• WHAT YOU WILL DO:
From the data that follows, copy every line holding the string "agent".

*** GIVEN ENTRIES ***

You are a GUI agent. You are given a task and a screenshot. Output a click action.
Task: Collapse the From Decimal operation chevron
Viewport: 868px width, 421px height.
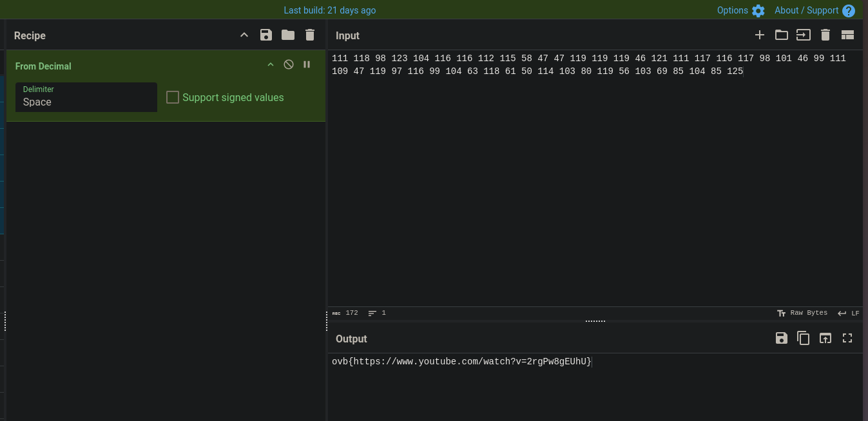point(271,64)
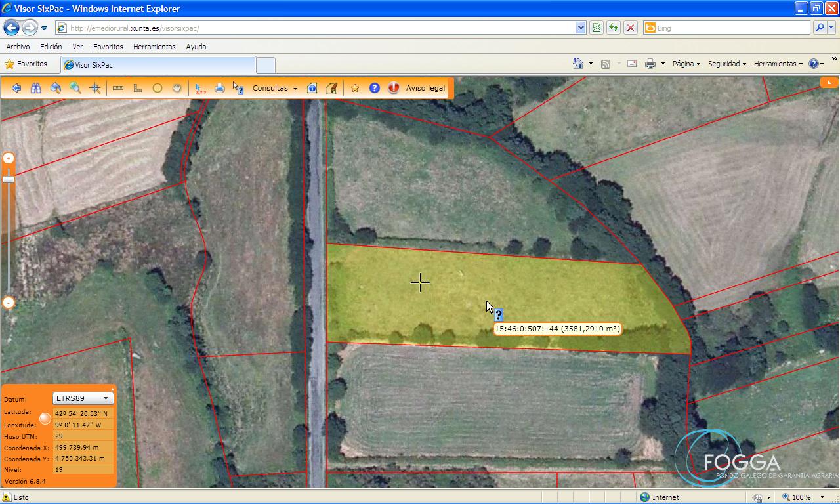The width and height of the screenshot is (840, 504).
Task: Click the zoom level slider handle
Action: 9,179
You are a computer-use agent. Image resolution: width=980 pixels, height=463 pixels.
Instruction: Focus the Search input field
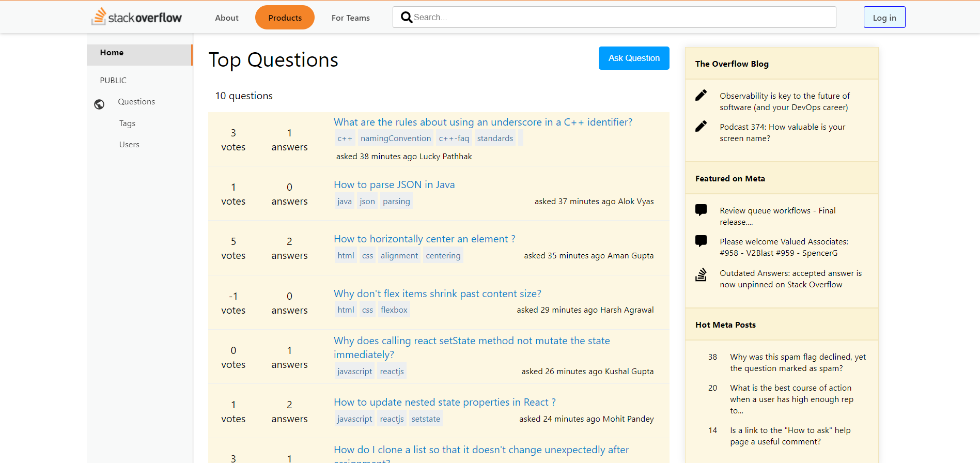coord(620,18)
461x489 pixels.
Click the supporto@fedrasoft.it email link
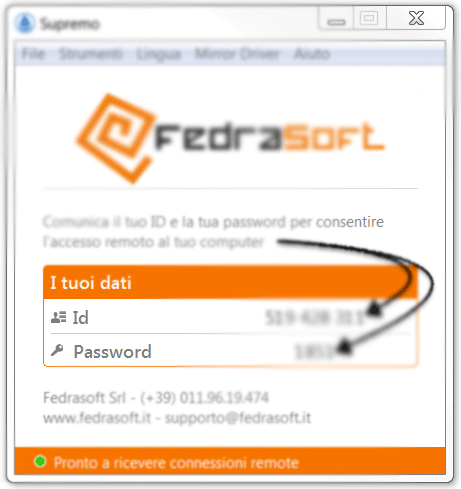pos(238,418)
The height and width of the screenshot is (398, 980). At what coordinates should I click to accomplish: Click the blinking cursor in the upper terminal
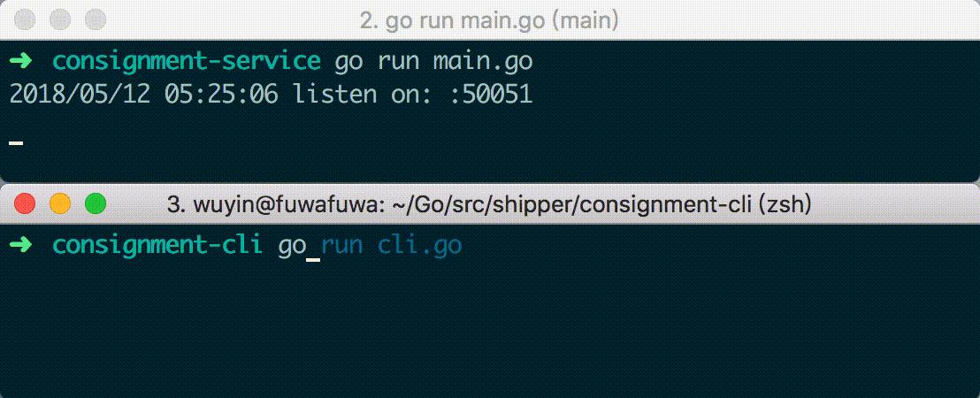pos(17,142)
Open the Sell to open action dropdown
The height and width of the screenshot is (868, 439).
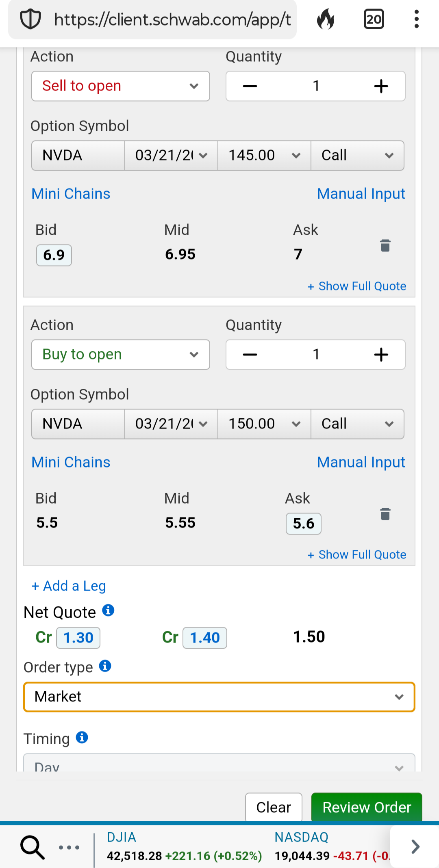[x=121, y=86]
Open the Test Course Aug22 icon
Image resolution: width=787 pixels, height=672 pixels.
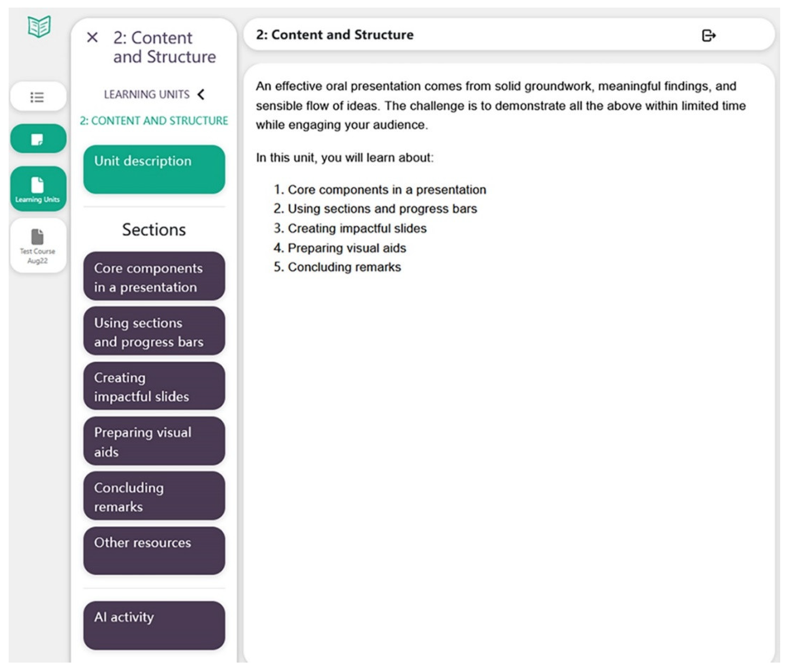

*** End of GIVEN ENTRIES ***

• YOUR RESPONSE:
You are a GUI agent. You are given a task and a screenshot. Output a click action.
You are a computer-use agent. Image resolution: width=980 pixels, height=463 pixels.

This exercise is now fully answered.